LCG Web>WLCGCommonComputingReadinessChallenges>WLCGOperationsMeetings>WLCGDailyMeetingsWeek120806 (2012-08-10, AndreaValassi)

EditAttachPDF

Week of 120806

Week of 120806

Daily WLCG Operations Call details

To join the call, at 15.00 CE(S)T Monday to Friday inclusive (in CERN 513 R-068) do one of the following:

Dial +41227676000 (Main) and enter access code 0119168, or
To have the system call you, click here
The scod rota for the next few weeks is at ScodRota

WLCG Service Incidents, Interventions and Availability, Change / Risk Assessments

VO Summaries of Site Usability				SIRs, Open Issues & Broadcasts			Change assessments
ALICE	ATLAS	CMS	LHCb	WLCG Service Incident Reports	WLCG Service Open Issues	Broadcast archive	CASTOR Change Assessments

General Information

General Information					GGUS Information	LHC Machine Information
CERN IT status board	M/W PPSCoordinationWorkLog	WLCG Baseline Versions	WLCG Blogs		GgusInformation	Sharepoint site - Cooldown Status - News

Monday

Attendance: local (AndreaV, Alexandre, Ken, Marc, LucaM, Philippe, Alessandro, Eva); remote (Ulf/NDGF, Kyle/OSG, Michael/BNL, Jhen-Wei/ASGC, John/RAL, Alexander/NLT1, Marc/IN2P3, Dimitri/KIT, Burt/FNAL).

Experiments round table:

ATLAS reports -
- T1s:
  - PIC: Issue exporting T0 data to PIC during the night. GGUS:84833. Solved this morning. From PIC: "We had a huge load on ATLAS pools due to data replication to a new hardware. It was solved more than one hour ago but we'll keep the ticket opened a couple of hours until we are sure that current load won't affect data transfers anymore."

CMS reports -
- LHC machine / CMS detector
  - Not much data this weekend due to series of unfortunate events.
- CERN / central services and T0
  - Had to delay prompt reconstruction of some recent runs because of a problem updating databases that is still being investigated.
  - Some files have been inaccessible from Castor, see INC:151642. [LucaM: files were inaccessible from EOS (not Castor) due to two machines down, now fixed.]
- Tier-1/2:
  - ASGC is having downtime today to fix Castor problems. Currently have open tickets for Hammercloud (GGUS:84658), SUM test (GGUS:84632), and MC production (SAV:130787).
- Other:
  - Daniele Bonacorsi is the next CRC.

ALICE reports -
- NTR

LHCb reports -
- Ongoing issues with RAW export to Gridka. Still many files in "Ready" status. Very low transfer rate. Latest updates on tickets say that CERN see SRM timeouts? (GGUS:84550, GGUS:84778 (Alarm), GGUS:84670).
  - [Dimitri/KIT: problems ongoing with connectivity to tape, experts are following up. Marc: could these issues also explain the problem with low space on tape cache? Dimitri: not sure, will ask the experts.]
  - [LucaM: will do some debugging from CERN too, is this issue also seen at other sites? Marc: no, this is only Gridka.]
- T1:
  - GridKa: Very low space left on GridKa-Tape cache. Possibly related related to above. Ticket opened (GGUS:84838)
  - IN2P3: Investigating why pilots aren't using CVMFS both here and at the Tier2. This caused some job failures last week.
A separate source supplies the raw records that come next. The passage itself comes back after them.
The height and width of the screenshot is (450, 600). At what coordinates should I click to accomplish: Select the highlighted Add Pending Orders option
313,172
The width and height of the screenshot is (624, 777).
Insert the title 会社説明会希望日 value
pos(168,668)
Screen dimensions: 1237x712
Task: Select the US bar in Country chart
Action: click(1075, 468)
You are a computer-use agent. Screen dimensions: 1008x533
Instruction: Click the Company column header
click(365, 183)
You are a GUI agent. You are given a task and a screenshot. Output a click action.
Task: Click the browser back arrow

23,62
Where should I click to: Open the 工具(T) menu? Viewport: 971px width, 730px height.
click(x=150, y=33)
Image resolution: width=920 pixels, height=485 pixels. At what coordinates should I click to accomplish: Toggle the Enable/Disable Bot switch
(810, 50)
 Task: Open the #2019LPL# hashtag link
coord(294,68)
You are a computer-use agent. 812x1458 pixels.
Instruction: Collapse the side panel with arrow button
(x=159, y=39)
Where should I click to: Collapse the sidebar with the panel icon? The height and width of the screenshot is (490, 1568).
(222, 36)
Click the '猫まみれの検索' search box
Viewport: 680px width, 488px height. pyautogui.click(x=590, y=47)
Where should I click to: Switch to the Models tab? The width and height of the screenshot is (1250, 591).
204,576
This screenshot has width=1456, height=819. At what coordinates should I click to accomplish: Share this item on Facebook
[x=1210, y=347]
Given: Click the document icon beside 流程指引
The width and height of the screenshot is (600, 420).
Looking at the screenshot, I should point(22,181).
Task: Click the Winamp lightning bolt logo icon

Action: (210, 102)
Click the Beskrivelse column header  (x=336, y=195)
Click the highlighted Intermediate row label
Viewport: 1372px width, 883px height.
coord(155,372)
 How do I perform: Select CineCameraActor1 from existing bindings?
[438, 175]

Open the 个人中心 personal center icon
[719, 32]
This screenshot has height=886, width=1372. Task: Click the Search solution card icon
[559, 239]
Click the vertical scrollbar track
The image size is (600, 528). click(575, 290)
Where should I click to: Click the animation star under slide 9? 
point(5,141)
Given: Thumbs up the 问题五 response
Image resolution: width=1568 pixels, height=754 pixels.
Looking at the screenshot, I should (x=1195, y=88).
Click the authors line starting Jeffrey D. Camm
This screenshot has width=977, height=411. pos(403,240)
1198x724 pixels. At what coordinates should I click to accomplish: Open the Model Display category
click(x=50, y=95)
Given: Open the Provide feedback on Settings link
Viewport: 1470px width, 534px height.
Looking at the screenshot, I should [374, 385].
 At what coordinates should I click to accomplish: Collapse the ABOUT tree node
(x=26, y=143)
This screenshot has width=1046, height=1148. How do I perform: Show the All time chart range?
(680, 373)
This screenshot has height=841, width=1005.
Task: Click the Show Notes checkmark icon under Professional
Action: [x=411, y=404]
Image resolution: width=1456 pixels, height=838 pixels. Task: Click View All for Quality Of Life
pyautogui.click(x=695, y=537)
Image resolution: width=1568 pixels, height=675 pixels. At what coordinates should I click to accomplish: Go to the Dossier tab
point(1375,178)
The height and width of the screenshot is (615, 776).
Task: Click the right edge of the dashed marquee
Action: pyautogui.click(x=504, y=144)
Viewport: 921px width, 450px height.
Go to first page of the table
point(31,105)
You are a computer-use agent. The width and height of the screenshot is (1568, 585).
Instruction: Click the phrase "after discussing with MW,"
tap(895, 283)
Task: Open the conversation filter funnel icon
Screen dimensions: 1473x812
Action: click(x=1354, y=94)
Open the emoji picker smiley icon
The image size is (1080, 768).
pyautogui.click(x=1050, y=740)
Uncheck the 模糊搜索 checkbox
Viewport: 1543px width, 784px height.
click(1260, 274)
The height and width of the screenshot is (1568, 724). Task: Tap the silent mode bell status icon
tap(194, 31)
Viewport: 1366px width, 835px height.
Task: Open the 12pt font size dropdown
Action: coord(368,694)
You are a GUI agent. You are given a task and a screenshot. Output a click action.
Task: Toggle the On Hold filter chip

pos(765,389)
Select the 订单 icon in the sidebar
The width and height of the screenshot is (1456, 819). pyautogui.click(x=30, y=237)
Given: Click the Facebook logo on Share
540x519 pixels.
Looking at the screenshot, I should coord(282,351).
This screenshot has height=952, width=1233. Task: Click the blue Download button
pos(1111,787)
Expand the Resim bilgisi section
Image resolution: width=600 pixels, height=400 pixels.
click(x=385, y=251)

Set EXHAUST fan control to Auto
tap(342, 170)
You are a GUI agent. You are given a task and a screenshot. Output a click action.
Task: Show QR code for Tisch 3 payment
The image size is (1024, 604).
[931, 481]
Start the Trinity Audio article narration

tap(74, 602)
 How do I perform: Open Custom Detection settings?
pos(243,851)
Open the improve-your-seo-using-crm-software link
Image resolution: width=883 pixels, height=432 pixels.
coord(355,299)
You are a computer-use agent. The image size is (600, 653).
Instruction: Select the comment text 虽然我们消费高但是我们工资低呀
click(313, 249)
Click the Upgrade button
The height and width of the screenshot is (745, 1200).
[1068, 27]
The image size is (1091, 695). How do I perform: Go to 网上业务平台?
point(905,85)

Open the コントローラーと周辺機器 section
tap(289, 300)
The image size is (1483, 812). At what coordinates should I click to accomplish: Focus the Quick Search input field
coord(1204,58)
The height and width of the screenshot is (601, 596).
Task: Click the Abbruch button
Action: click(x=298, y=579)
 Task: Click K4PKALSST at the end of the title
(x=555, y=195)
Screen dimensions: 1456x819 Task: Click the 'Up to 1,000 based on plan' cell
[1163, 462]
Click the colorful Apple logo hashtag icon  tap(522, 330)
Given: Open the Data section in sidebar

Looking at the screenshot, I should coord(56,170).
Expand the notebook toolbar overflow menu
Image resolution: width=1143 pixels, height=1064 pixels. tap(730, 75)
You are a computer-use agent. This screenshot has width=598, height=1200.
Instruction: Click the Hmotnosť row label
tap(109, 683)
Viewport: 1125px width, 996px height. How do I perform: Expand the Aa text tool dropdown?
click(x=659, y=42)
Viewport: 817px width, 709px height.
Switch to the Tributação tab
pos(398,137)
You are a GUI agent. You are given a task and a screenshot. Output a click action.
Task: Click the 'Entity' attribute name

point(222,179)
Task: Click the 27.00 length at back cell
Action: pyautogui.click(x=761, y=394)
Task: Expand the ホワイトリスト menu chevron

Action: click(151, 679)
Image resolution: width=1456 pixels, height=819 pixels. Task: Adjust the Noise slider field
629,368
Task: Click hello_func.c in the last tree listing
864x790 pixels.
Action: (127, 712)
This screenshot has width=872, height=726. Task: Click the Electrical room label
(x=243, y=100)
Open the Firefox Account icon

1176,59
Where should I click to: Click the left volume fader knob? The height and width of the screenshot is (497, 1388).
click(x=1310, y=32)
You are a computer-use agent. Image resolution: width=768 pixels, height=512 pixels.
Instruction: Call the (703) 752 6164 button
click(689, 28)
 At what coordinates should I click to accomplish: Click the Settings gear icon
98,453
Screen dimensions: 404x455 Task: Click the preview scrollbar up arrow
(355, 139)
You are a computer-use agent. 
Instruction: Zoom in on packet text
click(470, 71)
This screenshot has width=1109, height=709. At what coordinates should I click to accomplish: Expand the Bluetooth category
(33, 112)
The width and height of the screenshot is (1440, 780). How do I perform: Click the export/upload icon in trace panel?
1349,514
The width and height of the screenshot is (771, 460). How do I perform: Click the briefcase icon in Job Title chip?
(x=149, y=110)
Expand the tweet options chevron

Sites / Services round table:

Ulf/NDGF: Alice is writing a lot of data and we are having troubles coping with the data rates. Tomorrow the situation may get worse because of a network intervention, we will only have 2/3 of the writing capacity for three hours.]
Kyle/OSG: ntr
Michael/BNL: ntr
Jhen-Wei/ASGC: Castor downtime is ongoing, scheduled until 4pm UTC (6pm CET). Ale: will switch on a few transfers to Taiwan tonight but will wait for tomorrow morning before switching on T0 exports to Taiwan, after we are sure that everything is back to normal.]
John/RAL: ntr
Alexander/NLT1: ntr
Marc/IN2P3: ntr
Dimitri/KIT: nta
Burt/FNAL: ntr

Philippe/Grid: ntr
Eva/Databases: ntr
LucaM/Storage: nta
Alexandre/Dashboard: SRM voput tests failing for CMS/ASGC. [Jhen-Wei: due to the ongoing Castor intervention.]

AOB: none

Tuesday

Attendance: local (Andrea, Alexandre, Alessandro, Mark, Eva, Philippe); remote (Kyle/OSG, Ulf/NDGF, John/RAL, Xavier/KIT, Marc/IN2P3, Jhen-Wei/ASGC, Michael/BNL, Burt/FNAL, Ronald/NLT1; Daniele/CMS).

Experiments round table:

ATLAS reports -
- T0/1s:
  - CERN: ALARM ticket slow response of LSF GGUS:84928 . "Since 22 on average takes 10s to LSF to answer, with peaks of 3 mins". Problem disappeared after 2hours.
    - [Philippe/LSF: slowdown yesterday evening because LSF hit machines that do not exist in LANDB/CDB/DNS. Ulrich is looking into this now. Alessandro: we are seeing issues with LSF since several weeks, it would be nice to add some monitoring and checks in LSF to block client IPs from submitting too many jobs if they are not recognized as production users (normal users are often submitting too many jobs and affecting production without realizing). Philippe: thanks for this suggestion, will pass it on to LSF experts as temporary solution; however, as discussed two weeks ago, LSF is hitting its limits and we are investigating a possible replacement by an alternative to LSF, as a longer term solution.]
  - PIC: same issue of yesterday, ticket updated GGUS:84833
  - [Alessandro: T0 export to ASGC still disabled, will enable it tomorrow morning.]

CMS reports -
- LHC / CMS
  - pp physics collisions
- CERN / central services and T0
  - T0 Ops reported problems in accessing 2 files from EOS. First investigation showed that they have only one copy and they are on a faulty diskserver (waiting for a vendor call). Quickly files were made available again, thanks (INC:152249).
    - We need a stable solution here. Loosing files in this way is impacting T0 Ops. BTW, apart from this specific case (1 replica only should never happen) can we increase the replication factor from 2 to 3?
      - [Alessandro: you can probably increase yourslef the replication factor from 2 to 3, but will then be charged a factor 1.5 more. Daniele: thanks, yes we could probably do it ourselves, but we want to discuss and negotiate this with the EOS team first.]
  - T0_CH_CERN: HC errors, late July ticket, now green, no ticket update though (Savannah:130709 bridged to GGUS:84617, HC 2nd line support)
- Tier-1:
  - busy with a data reprocessing campaign (in the tails now), plus MC prod
  - ASGC: out of the extended downtime. Felix and colleagues kept CMS constantly informed, much appreciated. Will need to deal with pending open tickets later (for reference: Savannah:130054, Savannah:130589, Savannah:130727 -> GGUS:84632, Savannah:130754 -> GGUS:84658, Savannah:130768 -> GGUS:84677, Savannah:130787, Savannah:130880)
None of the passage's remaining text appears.